The authors present a thorough and useful description of their work on the use of keystroke latencies (the intervals between successive keystrokes) to authenticate the identity of a computer user. Their approach requires each user to enter four strings at logon: identifier, password or personal identification number (PIN), first name, and last name. The experiments employed relatively few people with many shared characteristics: they were “university students or staff” and “between the ages of 20 [and] 45.” With this limited population, they were able to achieve simultaneous error rates of 1 percent false acceptances, representing successful impersonations, and 7 percent false rejections, representing unsuccessful accurate claims of identity. The authors say, “A false alarm rate of 5 percent could well be acceptable since it would be nothing more than a nuisance in that a genuine user would, on the average, fail to get access to the system 1 out of 20 attempts.” This contradicts McEnroe and Verschoor [1], who report that false rejection is more important than false acceptance in the very industry--banking--that is the authors’ focus. The authors apparently give little weight to the likelihood that users whose integrity computers seemed to question might take their accounts to places where the computers’ behavior was less offensive. They recommend use of keystroke latencies in conjunction with “secret information.” This would permit tuning of their method to a rather higher false acceptance rate and a more user-friendly false rejection rate, while the password was used to reduce the number of false acceptances permitted by the two methods together. They do not provide data on simultaneous error rates for such a combination.

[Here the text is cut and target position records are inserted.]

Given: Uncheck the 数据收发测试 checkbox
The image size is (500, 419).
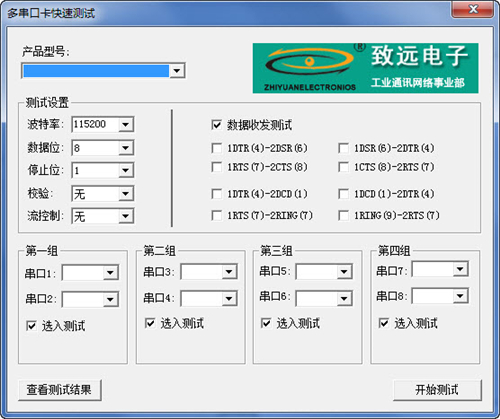Looking at the screenshot, I should tap(217, 125).
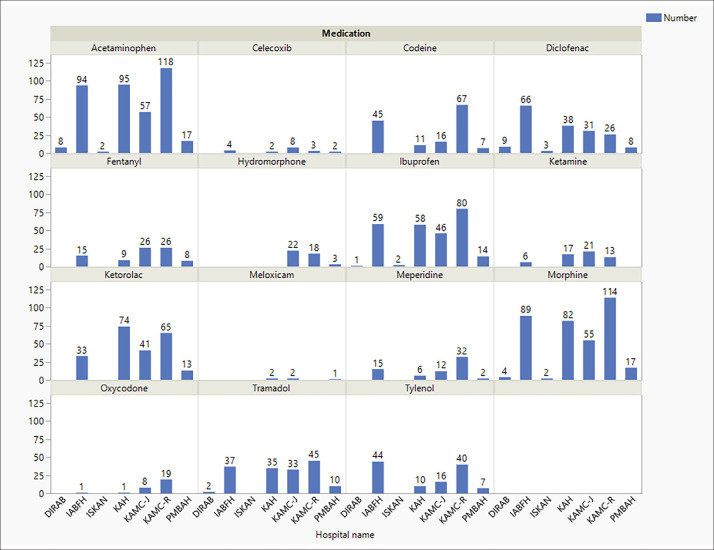Select the 118 bar in Acetaminophen
This screenshot has height=550, width=714.
click(x=165, y=111)
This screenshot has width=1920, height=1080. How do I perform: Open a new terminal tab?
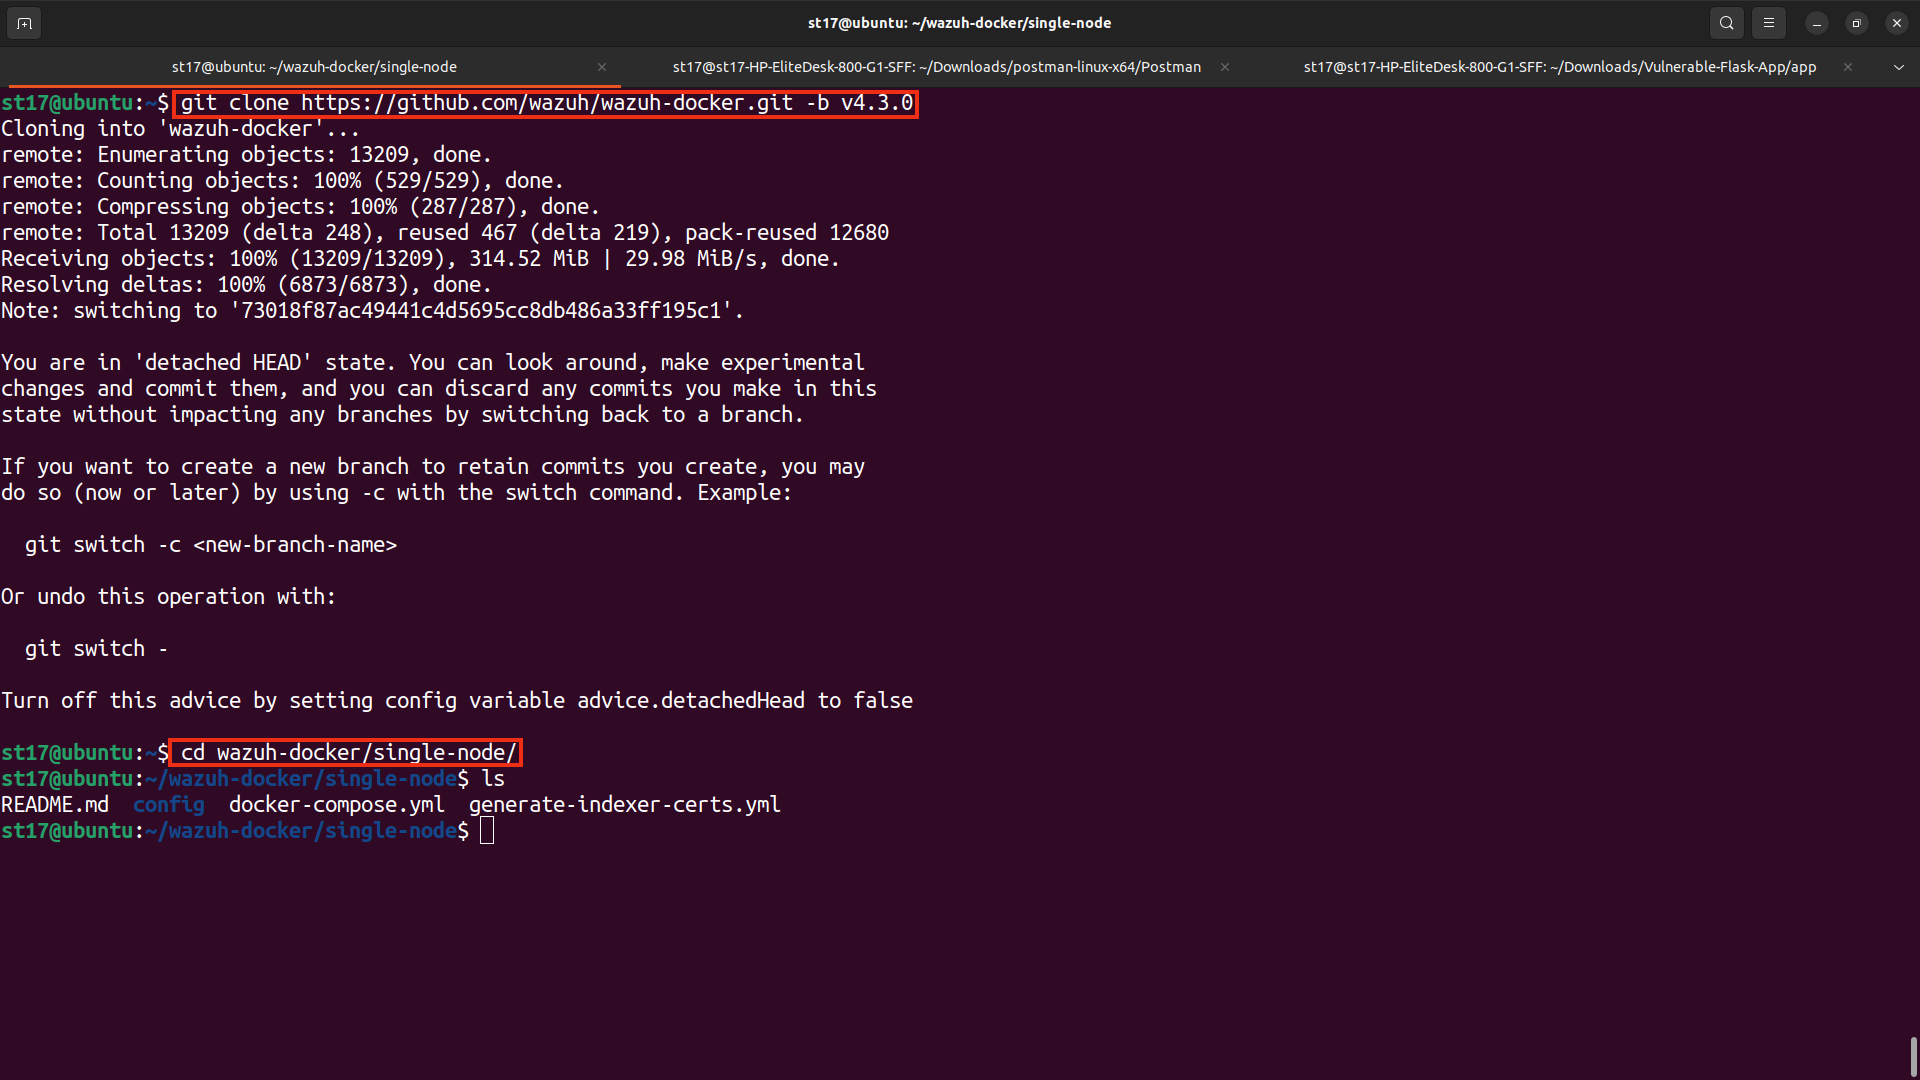[x=24, y=22]
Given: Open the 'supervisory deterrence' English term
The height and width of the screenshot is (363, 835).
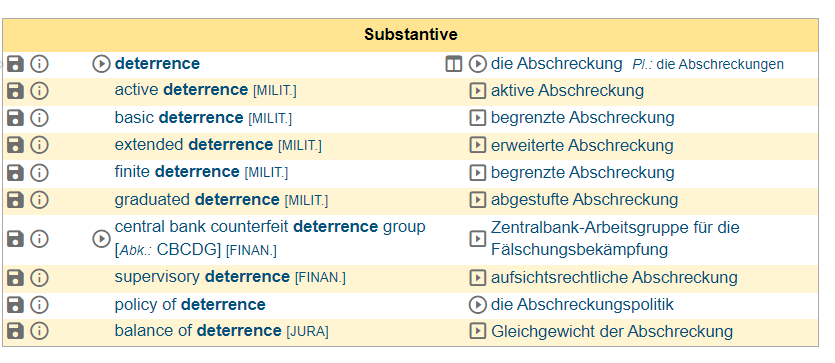Looking at the screenshot, I should pyautogui.click(x=202, y=277).
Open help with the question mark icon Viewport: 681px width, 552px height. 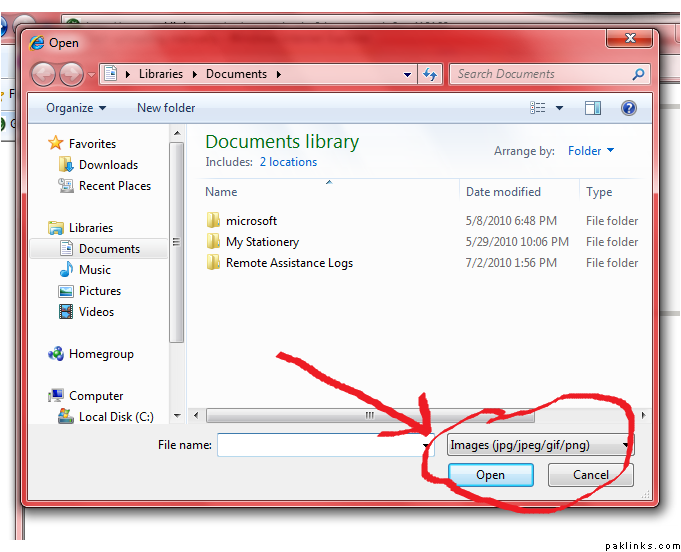629,108

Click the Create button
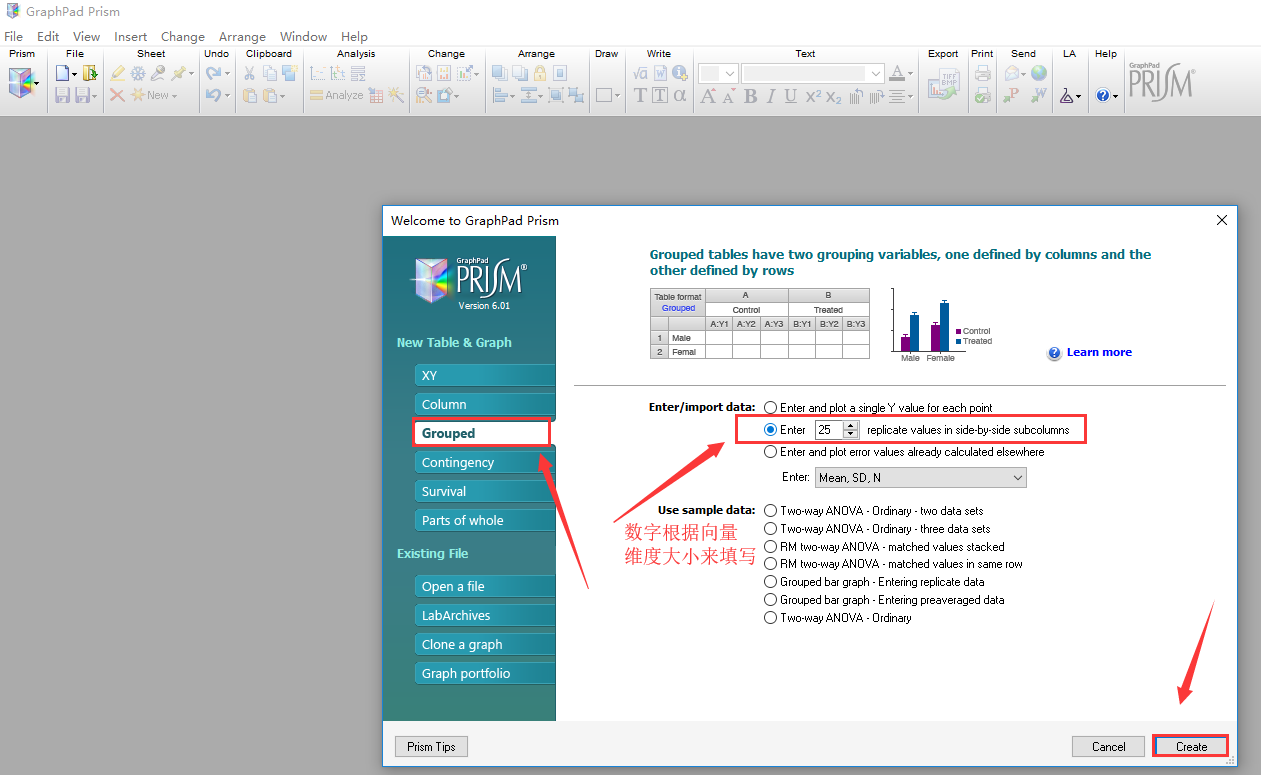pos(1190,746)
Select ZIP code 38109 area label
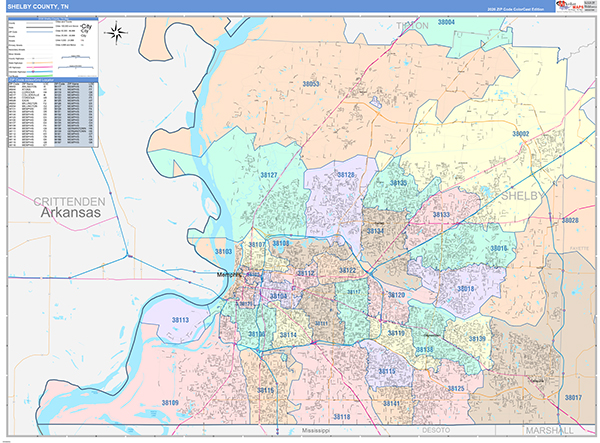This screenshot has height=443, width=600. coord(168,402)
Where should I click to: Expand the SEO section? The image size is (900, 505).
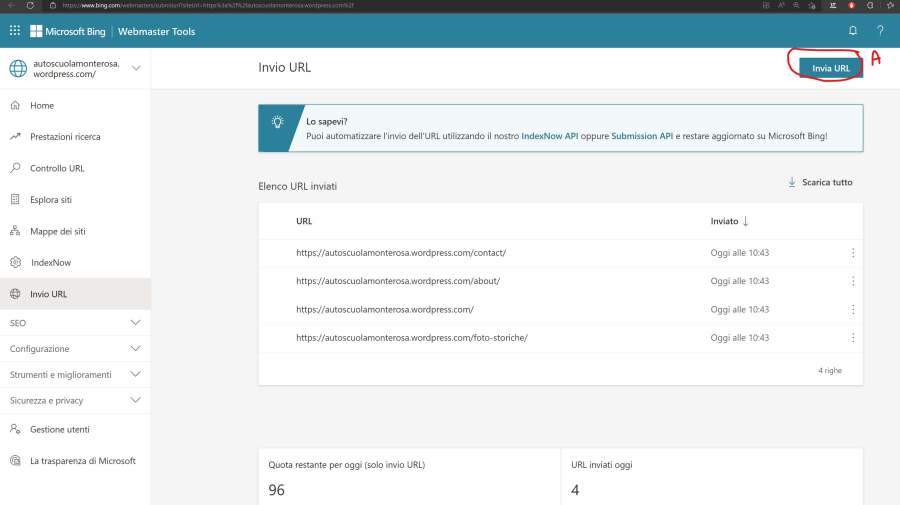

A significant problem the authors mention is capture of timing data from devices attached to a time-sharing system. The solution they mention, borrowed from a patent, is capture of timing data within a terminal.

The authors say that keystroke latencies are among “actions,” such as signature dynamics, that can contribute to identity authentication. Other authors use the term “biometric” to refer to both actions and what Joyce and Gupta call “physiology,” such as voice, then evaluate each biometric technique against all the others. By distinguishing between actions and physiology and saying, inaccurately, “To date, the ‘actions’ category has been virtually ignored,” the authors place their method in a category by itself and avoid having to make such useful comparisons.

Reviewer:  S. A. Kurzban Review #: CR114368
1) McEnroe, J. E. and Verschoor, C. C. Biometric personal identification systems: the potential for bank use. Bank Admin. 62, 11 (Nov. 1986), 40–46.